On the third afternoon after his enlightening visit to the capitol Williams subtly modified his features and put on several layers of clothing. When it grew dark, he drove a van up into the expensive fringes of northwest D. C. where the embassies and private mansions all had paranoid guards patrolling their compounds.

He parked in a small countryard behind a building across the street from a very exclusive club housed in an imposing brick Georgian that catered to wealthy and politically obsessed persons, of whom Washington had more than any city on earth. These folks loved to gather over passable food and average wine and talk polls, policies and patronage to their hearts' content.

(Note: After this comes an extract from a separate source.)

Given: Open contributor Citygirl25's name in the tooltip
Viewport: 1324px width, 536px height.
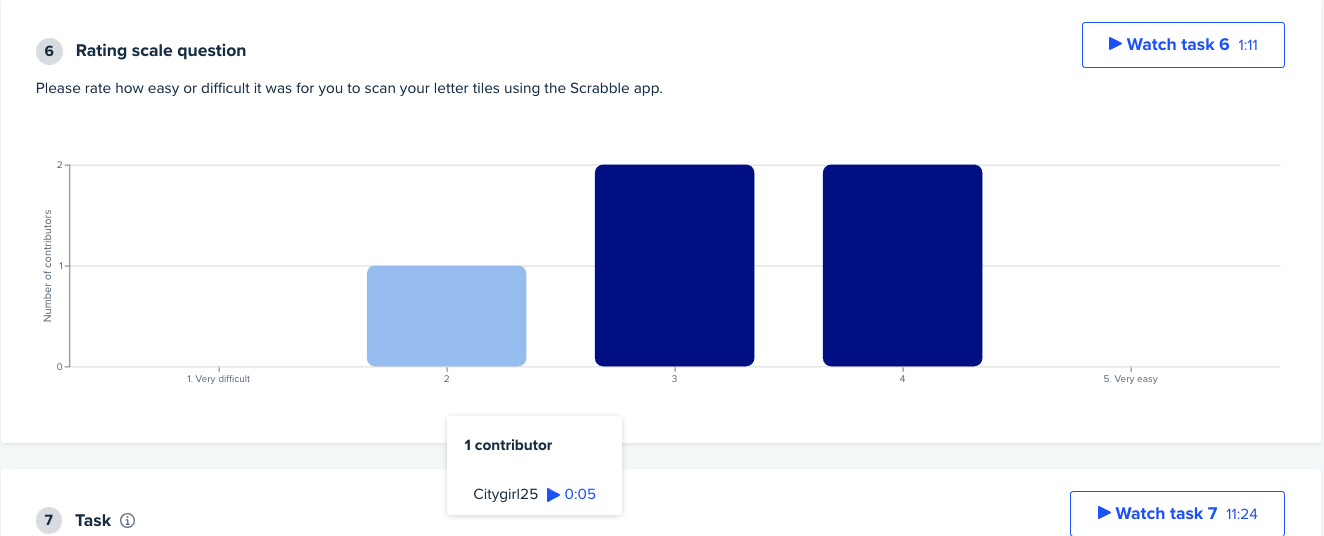Looking at the screenshot, I should pyautogui.click(x=505, y=494).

Williams wore a blue jumper suit with "service" stenciled on tge back. The key he would make earlier fit the simple lock of the vacant building that was awaiting extensive renovation. His toolbox in hand, he took the steps two at a time untill he reached the top floor and entered a room facing the street. He flashed a pen light around the empty space, nothing the single window.

He opened his toolbox and quickly assembled his sniper rifle. Next he attached the suppresor can to the muzzle, chambered a single round - he was nothing if not confident - crept forward and drew up the window a bare two inches, just enough to allow the can to be fit in the opening. He checked his watch and looked up and down the street from his lofty perch without much worry of being spotted, since the building he was in was completely dark. In addition, his rifle had no optics signature and sported camoflex technology, meaning it changed color to match its background.

Oh, what the human race had learned from the humble moth.